Request:
Reproduce the listing below line for line, changing nothing and leaving nothing out.

-- -- --

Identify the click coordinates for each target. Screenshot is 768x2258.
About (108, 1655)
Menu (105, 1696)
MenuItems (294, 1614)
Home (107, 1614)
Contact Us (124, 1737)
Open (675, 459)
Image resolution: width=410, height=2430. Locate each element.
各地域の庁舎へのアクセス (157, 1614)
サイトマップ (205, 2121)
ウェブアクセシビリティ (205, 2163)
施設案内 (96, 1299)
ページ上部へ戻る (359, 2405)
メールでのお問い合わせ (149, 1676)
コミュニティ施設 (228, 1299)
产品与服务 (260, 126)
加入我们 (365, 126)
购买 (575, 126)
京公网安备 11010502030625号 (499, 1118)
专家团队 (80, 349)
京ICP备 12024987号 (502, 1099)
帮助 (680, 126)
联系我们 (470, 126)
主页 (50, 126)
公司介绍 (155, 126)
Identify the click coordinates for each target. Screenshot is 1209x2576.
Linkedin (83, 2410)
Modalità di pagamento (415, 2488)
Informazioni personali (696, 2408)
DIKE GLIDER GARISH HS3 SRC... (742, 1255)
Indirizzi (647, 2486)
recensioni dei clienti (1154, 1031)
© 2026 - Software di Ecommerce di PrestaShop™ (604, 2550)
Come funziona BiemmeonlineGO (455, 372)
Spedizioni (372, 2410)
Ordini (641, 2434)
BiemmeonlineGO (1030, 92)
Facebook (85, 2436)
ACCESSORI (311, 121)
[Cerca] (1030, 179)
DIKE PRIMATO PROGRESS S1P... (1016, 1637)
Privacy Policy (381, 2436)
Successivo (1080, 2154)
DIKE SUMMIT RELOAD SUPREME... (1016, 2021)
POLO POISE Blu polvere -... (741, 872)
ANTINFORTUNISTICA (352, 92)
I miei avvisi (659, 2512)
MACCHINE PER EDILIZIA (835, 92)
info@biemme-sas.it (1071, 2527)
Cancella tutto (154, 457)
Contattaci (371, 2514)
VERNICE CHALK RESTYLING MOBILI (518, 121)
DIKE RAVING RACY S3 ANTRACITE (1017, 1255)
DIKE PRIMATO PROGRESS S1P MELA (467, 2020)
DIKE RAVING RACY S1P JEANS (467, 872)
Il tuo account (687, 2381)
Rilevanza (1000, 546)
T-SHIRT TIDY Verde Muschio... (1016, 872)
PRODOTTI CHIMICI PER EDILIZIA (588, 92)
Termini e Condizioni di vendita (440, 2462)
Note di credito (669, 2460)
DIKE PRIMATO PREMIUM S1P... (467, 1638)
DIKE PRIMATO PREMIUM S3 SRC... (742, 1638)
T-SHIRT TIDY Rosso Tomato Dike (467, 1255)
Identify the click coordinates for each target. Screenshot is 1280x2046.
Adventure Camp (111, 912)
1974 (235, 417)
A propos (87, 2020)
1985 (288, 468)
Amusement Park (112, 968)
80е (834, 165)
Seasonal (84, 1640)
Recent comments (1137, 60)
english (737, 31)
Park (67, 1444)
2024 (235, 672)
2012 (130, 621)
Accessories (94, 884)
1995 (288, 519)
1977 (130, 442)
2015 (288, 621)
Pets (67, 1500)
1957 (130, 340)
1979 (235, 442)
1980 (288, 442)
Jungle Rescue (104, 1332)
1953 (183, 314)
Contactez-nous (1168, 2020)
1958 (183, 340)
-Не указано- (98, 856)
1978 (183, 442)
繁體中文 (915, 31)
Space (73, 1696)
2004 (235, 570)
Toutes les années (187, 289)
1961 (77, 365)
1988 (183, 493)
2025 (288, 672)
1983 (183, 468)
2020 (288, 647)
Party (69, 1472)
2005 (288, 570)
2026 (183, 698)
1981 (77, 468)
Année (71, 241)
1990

-- -- --

Written solution:
Identify the click coordinates for each target. Screenshot is 768x2258.
About (108, 1655)
Menu (105, 1696)
MenuItems (294, 1614)
Home (107, 1614)
Contact Us (124, 1737)
Open (675, 459)
Image resolution: width=410, height=2430. Locate each element.
各地域の庁舎へのアクセス (157, 1614)
サイトマップ (205, 2121)
ウェブアクセシビリティ (205, 2163)
施設案内 (96, 1299)
ページ上部へ戻る (359, 2405)
メールでのお問い合わせ (149, 1676)
コミュニティ施設 (228, 1299)
产品与服务 (260, 126)
加入我们 (365, 126)
购买 (575, 126)
京公网安备 11010502030625号 (499, 1118)
专家团队 (80, 349)
京ICP备 12024987号 (502, 1099)
帮助 (680, 126)
联系我们 (470, 126)
主页 (50, 126)
公司介绍 (155, 126)
Identify the click coordinates for each target. Screenshot is 1209x2576.
Linkedin (83, 2410)
Modalità di pagamento (415, 2488)
Informazioni personali (696, 2408)
DIKE GLIDER GARISH HS3 SRC... (742, 1255)
Indirizzi (647, 2486)
recensioni dei clienti (1154, 1031)
© 2026 - Software di Ecommerce di PrestaShop™ (604, 2550)
Come funziona BiemmeonlineGO (455, 372)
Spedizioni (372, 2410)
Ordini (641, 2434)
BiemmeonlineGO (1030, 92)
Facebook (85, 2436)
ACCESSORI (311, 121)
[Cerca] (1030, 179)
DIKE PRIMATO PROGRESS S1P... (1016, 1637)
Privacy Policy (381, 2436)
Successivo (1080, 2154)
DIKE SUMMIT RELOAD SUPREME... (1016, 2021)
POLO POISE Blu polvere -... (741, 872)
ANTINFORTUNISTICA (352, 92)
I miei avvisi (659, 2512)
MACCHINE PER EDILIZIA (835, 92)
info@biemme-sas.it (1071, 2527)
Cancella tutto (154, 457)
Contattaci (371, 2514)
VERNICE CHALK RESTYLING MOBILI (518, 121)
DIKE RAVING RACY S3 ANTRACITE (1017, 1255)
DIKE PRIMATO PROGRESS S1P MELA (467, 2020)
DIKE RAVING RACY S1P JEANS (467, 872)
Il tuo account (687, 2381)
Rilevanza (1000, 546)
T-SHIRT TIDY Verde Muschio... (1016, 872)
PRODOTTI CHIMICI PER EDILIZIA (588, 92)
Termini e Condizioni di vendita (440, 2462)
Note di credito (669, 2460)
DIKE PRIMATO PREMIUM S1P... (467, 1638)
DIKE PRIMATO PREMIUM S3 SRC... (742, 1638)
T-SHIRT TIDY Rosso Tomato Dike (467, 1255)
Identify the click coordinates for each target. Screenshot is 1280x2046.
Adventure Camp (111, 912)
1974 (235, 417)
A propos (87, 2020)
1985 (288, 468)
Amusement Park (112, 968)
80е (834, 165)
Seasonal (84, 1640)
Recent comments (1137, 60)
english (737, 31)
Park (67, 1444)
2024 (235, 672)
2012 (130, 621)
Accessories (94, 884)
1995 (288, 519)
1977 (130, 442)
2015 (288, 621)
Pets (67, 1500)
1957 (130, 340)
1979 (235, 442)
1980 (288, 442)
Jungle Rescue (104, 1332)
1953 (183, 314)
Contactez-nous (1168, 2020)
1958 (183, 340)
-Не указано- (98, 856)
1978 (183, 442)
繁體中文 (915, 31)
Space (73, 1696)
2004 (235, 570)
Toutes les années (187, 289)
1961 (77, 365)
1988 (183, 493)
2025 (288, 672)
1983 (183, 468)
2020 (288, 647)
Party (69, 1472)
2005 (288, 570)
2026 (183, 698)
1981 (77, 468)
Année (71, 241)
1990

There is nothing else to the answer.